Hiermit kündige ich meinen Arbeitsvertrag vom (hier Datum, an dem der Arbeitsvertrag begann) ordentlich und fristgerecht zum (Datum).

Ich bedanke mich für die Zusammenarbeit und bitte um eine kurze schriftliche Bestätigung der Kündigung.

Mit freundlichen Grüßen

Max Mustermann (eigenhändige Unterschrift)

 

Kündigungsfristen: Dann kann der Chef kündigen

Für eine fristgerechte Kündigung des Arbeitsvertrags muss sich der Arbeitgeber an die Fristen halten, die im Vertragswerk zwischen ihm und seinem Arbeitnehmer vereinbart sind.

Die Frist kann dabei hier zu finden sein:

  1. Im Arbeitsvertrag: Häufig ist im Arbeitsvertrag selbst festgelegt, welche Fristen für die Kündigung gelten.
  2. Im Tarifvertrag: Alternativ genügt es aber auch, wenn im Tarifvertrag die jeweiligen Kündigungsfristen näher definiert werden.
  3. Im Gesetzestext: Gibt es weder im Tarifvertrag noch im Arbeitsvertrag eine konkrete Angabe, kommen die gesetzlichen Kündigungsfristen zum Tragen. Diese findest du im Bürgerlichen Gesetzbuch (BGB) § 622 (und weiter unten im Text).

Aber auch wenn sich der Arbeitgeber an die vereinbarten Kündigungsfristen hält, kann er nicht einfach nach Gutdünken kündigen. Er braucht für jede Kündigung einen ausreichenden Grund.

Allerdings muss er diesen Grund nicht zwingend in der Kündigung nennen. Arbeitnehmer, die eine Kündigung ohne Kündigungsgrund erhalten, sollten daher den Arbeitgeber auffordern, den Grund schriftlich mitzuteilen.

Darüber hinaus ist es in der Regel eine gute Idee, sich von einem Fachanwalt beraten zu lassen. So können weitere Optionen, wie beispielsweise eine Kündigungsschutzklage, besprochen werden.
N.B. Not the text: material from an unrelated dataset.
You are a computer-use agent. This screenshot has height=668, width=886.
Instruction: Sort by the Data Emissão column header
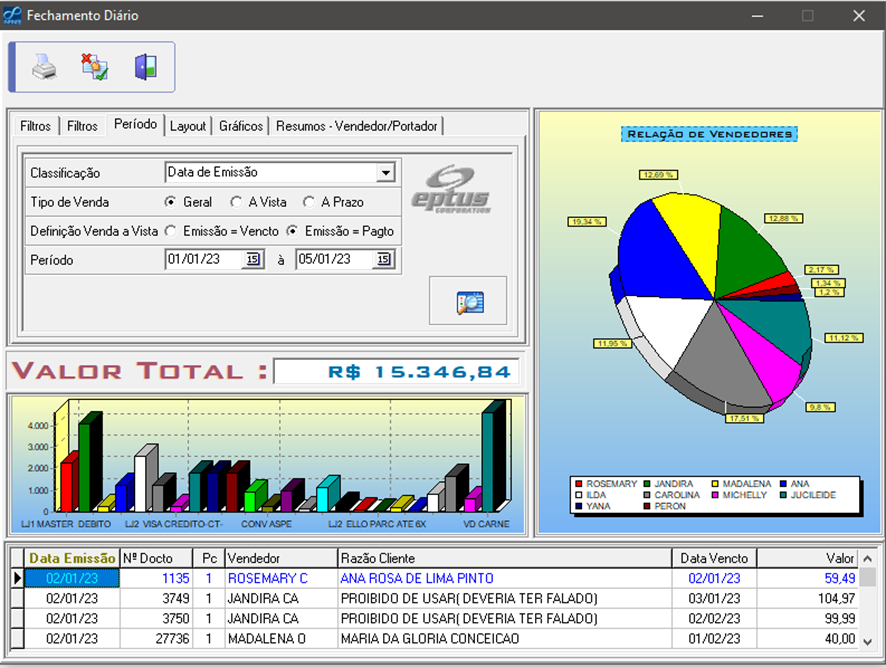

Gesetzliche Kündigungsfristen für Arbeitgeber

Im Arbeits- oder Tarifvertrag können beide Parteien relativ großzügig Kündigungsfristen vereinbaren. Diese Fristen sind also individuell verhandelbar. Sie dürfen aber die gesetzlich vorgeschriebenen Mindestfristen nicht unterschreiten – Klauseln solcher Art sind automatisch ungültig.
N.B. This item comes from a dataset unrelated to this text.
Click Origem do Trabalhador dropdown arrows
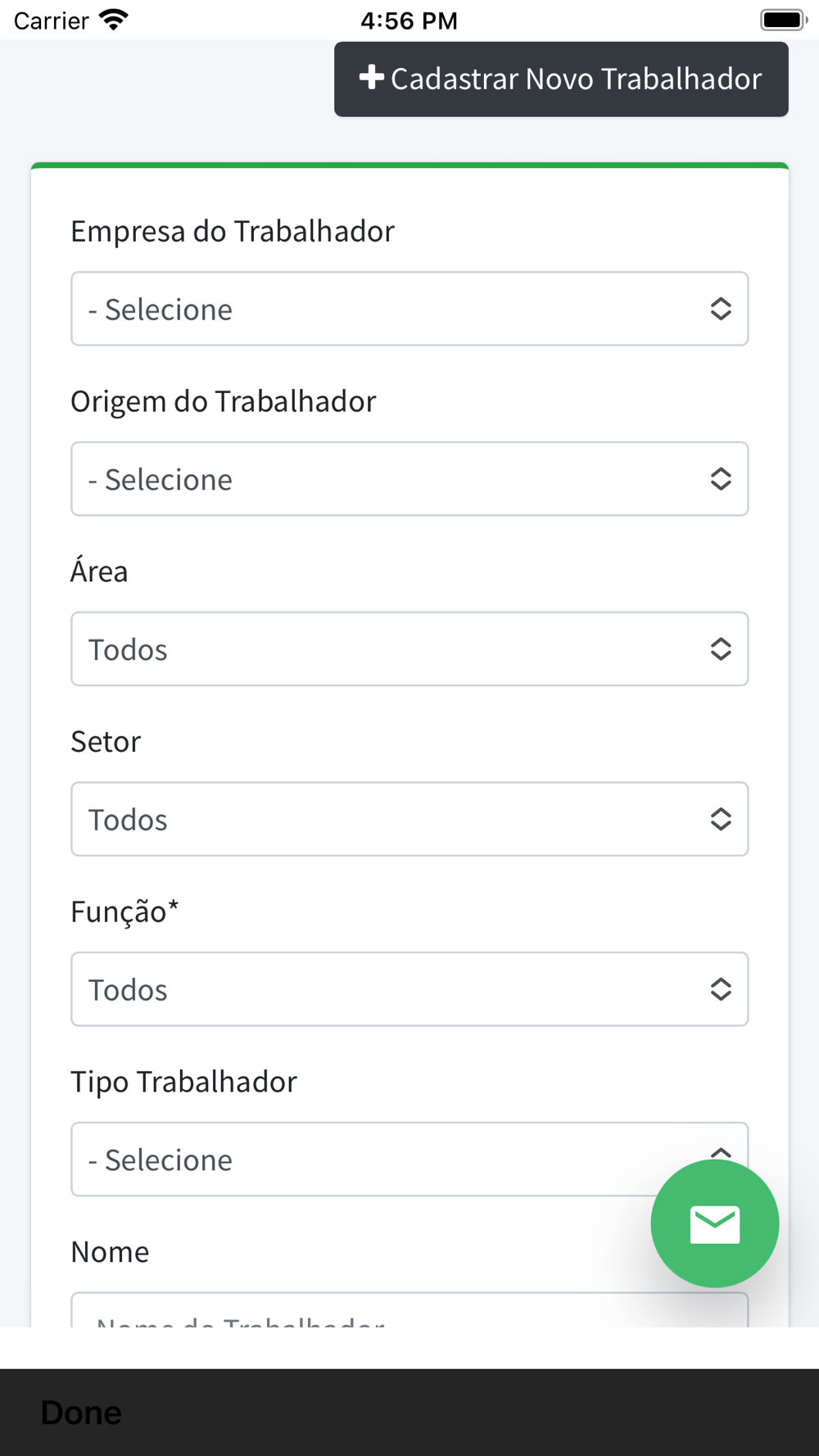721,479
Das BGB definiert verbindliche Mindestfristen für die Kündigung. Diese Fristen für Arbeitgeber gliedern sich folgendermaßen:

Betriebszugehörigkeit Kündigungsfrist
Probezeit 2 Wochen ab Tag der Kündigung
Nach der Probezeit bis zu 2 Jahre 4 Wochen jeweils zum 15. oder zum Monatsletzten
2 Jahre 1 Monat zum Monatsende
5 Jahre 2 Monate zum Monatsende
8 Jahre 3 Monate zum Monatsende
10 Jahre 4 Monate zum Monatsende
12 Jahre 5 Monate zum Monatsende
15 Jahre 6 Monate zum Monatsende
20 Jahre 7 Monate zum Monatsende

Kündigungsfristen für Arbeitnehmer

Beschäftigte müssen bei einer fristgerechten Kündigung keinen Grund angeben und sie haben noch einen weiteren Vorteil: In der Regel gelten für sie weitaus kürzere Kündigungsfristen als für den Arbeitgeber:

  • In der Probezeit: 2 Wochen zum Tag der Kündigung
  • Nach der Probezeit: 4 Wochen jeweils zum 15. oder zum Monatsletzten

Zwar ist auch denkbar, dass Arbeitnehmer und Arbeitgeber davon abweichende Kündigungsfristen vereinbaren. Allzu lange darf die Frist aber trotzdem nicht sein. Denn das könnte ungünstig für den Arbeitnehmer werden: Wer monatelang warten muss, bis er seinen Arbeitgeber verlassen darf, bekommt vermutlich Probleme bei der Suche nach einem neuen Job.

Daher darf die Frist für Arbeitnehmer meist auch nicht länger sein als die maximale gesetzliche Frist für Arbeitgeber, also im Höchstfall 7 Monate.